- WHAT YOU ARE ASKED TO DO: The response must be the exact lines from the one that contains "Viewport: 794px width, 533px height." through the end of the material, with no pictures and no additional lines.

- DATA FOR PROCESSING:
--------------------
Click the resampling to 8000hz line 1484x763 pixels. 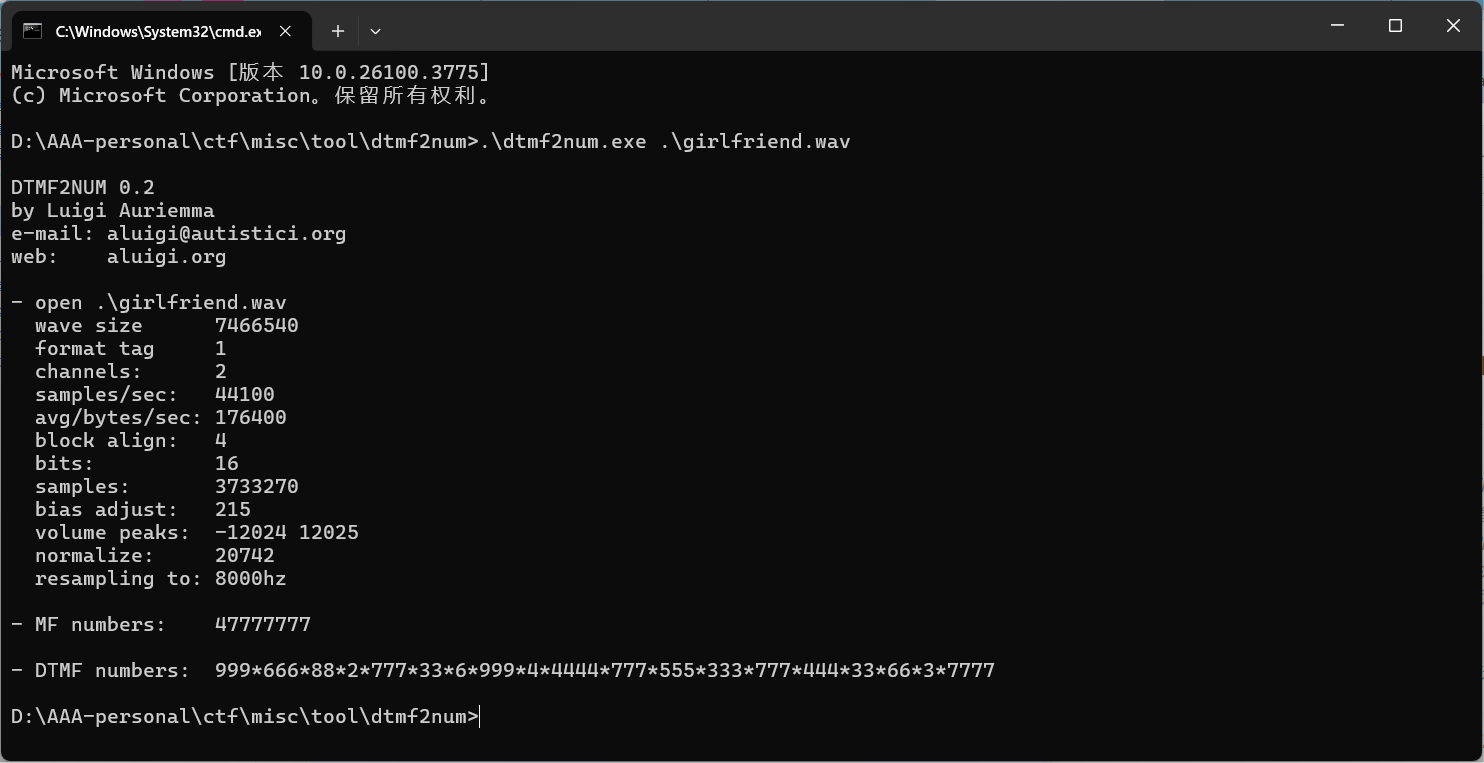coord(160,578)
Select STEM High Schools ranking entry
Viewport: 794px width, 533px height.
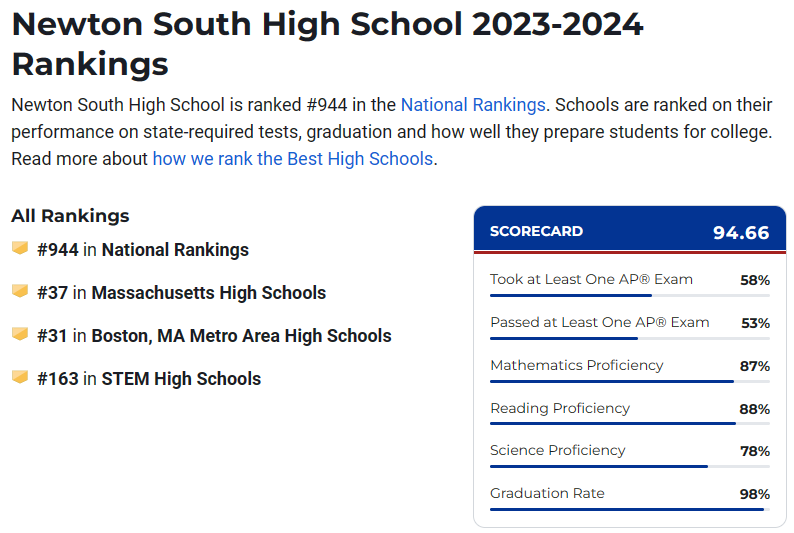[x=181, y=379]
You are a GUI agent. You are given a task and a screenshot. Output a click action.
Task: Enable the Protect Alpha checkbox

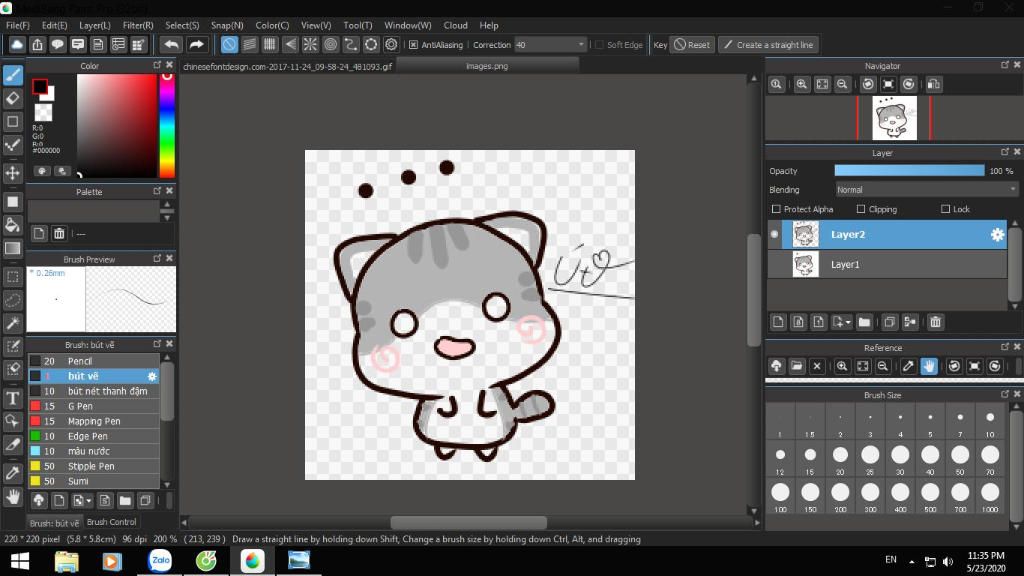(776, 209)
--------------------
- WRITTEN RESPONSE:
Viewport: 794px width, 533px height.
[x=181, y=379]
You are a GUI agent. You are given a task and a screenshot. Output a click action.
Task: Enable the Protect Alpha checkbox

(776, 209)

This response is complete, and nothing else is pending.